I'm surprised as well, I'm very surprised!
-Look what I've got for you. I have got...
-I've got £70 here for you for your old bags.
-Oh, that's fabulous!
-That's brilliant. Thank you very much.
-What might you do with £70?
Well, I'll put it towards...
I'm going to have my kitchen refurbished,
-so it will go towards that.
Well, who'd have thought it? It was really good to catch up.
I hope Martin approves of what we did with them.
-I'm sure he will, I'm sure he will.
-Brilliant. Lovely to see you again.
-Thank you very much.
-Thank you so much, bye-bye.
I absolutely love that, because that was a genuine surprise for Annette.
She had no idea that those old sacks were actually moneybags.
Neil charged £50 for the makeover.
The bags were bought for £120,
leaving a handsome £70 profit
to go towards Martin and Annette's new kitchen.
Sarah salvaged three items that were destined for the dump.
Mark worked wonders making our robot.
Neil bagged our respect with the printed sacks.
And Sarah splashed colour on the chairs and the plant stand.
Sometimes, it's a challenge trying to make money for nothing
out of random tip items, but Mark and Neil did a fantastic job.

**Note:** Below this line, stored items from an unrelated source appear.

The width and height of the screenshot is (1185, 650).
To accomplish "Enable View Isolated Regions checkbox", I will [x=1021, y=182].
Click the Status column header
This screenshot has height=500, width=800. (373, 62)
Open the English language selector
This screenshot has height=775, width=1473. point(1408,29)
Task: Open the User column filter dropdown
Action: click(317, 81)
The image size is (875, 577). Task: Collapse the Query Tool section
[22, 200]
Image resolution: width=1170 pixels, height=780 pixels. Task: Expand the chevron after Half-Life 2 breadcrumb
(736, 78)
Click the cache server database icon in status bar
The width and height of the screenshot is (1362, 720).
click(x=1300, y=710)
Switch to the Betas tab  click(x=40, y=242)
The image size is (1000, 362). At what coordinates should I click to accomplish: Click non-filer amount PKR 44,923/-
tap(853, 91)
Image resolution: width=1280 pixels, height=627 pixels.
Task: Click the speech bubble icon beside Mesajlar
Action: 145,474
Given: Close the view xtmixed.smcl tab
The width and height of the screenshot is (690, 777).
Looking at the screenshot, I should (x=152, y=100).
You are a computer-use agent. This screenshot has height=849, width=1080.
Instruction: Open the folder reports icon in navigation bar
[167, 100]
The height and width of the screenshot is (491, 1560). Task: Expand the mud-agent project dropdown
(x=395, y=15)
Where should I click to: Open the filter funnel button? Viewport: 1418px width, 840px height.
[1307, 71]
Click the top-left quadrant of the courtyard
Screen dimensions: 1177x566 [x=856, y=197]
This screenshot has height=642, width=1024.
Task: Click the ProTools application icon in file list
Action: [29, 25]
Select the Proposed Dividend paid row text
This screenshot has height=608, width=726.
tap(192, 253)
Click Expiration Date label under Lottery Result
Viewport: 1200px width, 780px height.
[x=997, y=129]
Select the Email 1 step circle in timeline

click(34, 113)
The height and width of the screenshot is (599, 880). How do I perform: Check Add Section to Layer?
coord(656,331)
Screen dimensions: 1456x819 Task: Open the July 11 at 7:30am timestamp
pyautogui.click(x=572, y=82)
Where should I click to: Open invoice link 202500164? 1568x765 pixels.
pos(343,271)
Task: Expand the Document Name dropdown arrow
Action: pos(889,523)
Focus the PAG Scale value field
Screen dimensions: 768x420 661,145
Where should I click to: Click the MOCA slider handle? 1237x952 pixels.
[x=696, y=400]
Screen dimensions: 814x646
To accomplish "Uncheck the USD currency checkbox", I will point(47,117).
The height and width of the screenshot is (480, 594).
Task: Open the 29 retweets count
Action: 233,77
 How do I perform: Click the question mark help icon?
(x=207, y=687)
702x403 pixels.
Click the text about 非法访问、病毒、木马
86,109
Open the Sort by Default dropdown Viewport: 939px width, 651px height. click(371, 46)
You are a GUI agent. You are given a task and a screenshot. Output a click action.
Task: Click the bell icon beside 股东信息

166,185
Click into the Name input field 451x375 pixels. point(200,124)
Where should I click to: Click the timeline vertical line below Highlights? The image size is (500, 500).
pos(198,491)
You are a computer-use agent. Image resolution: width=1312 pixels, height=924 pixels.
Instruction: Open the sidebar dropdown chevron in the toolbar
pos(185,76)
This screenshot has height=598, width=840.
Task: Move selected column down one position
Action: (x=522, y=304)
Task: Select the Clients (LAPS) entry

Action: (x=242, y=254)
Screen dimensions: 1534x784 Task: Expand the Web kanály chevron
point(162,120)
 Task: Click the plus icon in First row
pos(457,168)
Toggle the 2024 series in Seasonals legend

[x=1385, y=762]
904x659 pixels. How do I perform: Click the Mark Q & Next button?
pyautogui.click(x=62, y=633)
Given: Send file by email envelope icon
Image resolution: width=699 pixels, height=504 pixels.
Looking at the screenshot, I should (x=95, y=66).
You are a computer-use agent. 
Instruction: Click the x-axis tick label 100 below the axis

They had an eclectic collection to start with
and they really nailed it.
Sarah unearths hidden gems at the recycling centre in Walsall, West Midlands. But can all three tip-bound objects be turned into fantastic and desirable items? Robot maker Mark Haig stamps his style on a collection of mini TVs, while artisan bag maker Neil Wragg turns printed bean sacks into stylish shopping bags. Sarah's own project sees her take on a pair of chairs and a plant stand. But will each make ensure Sarah can return a profit to each item's original owner?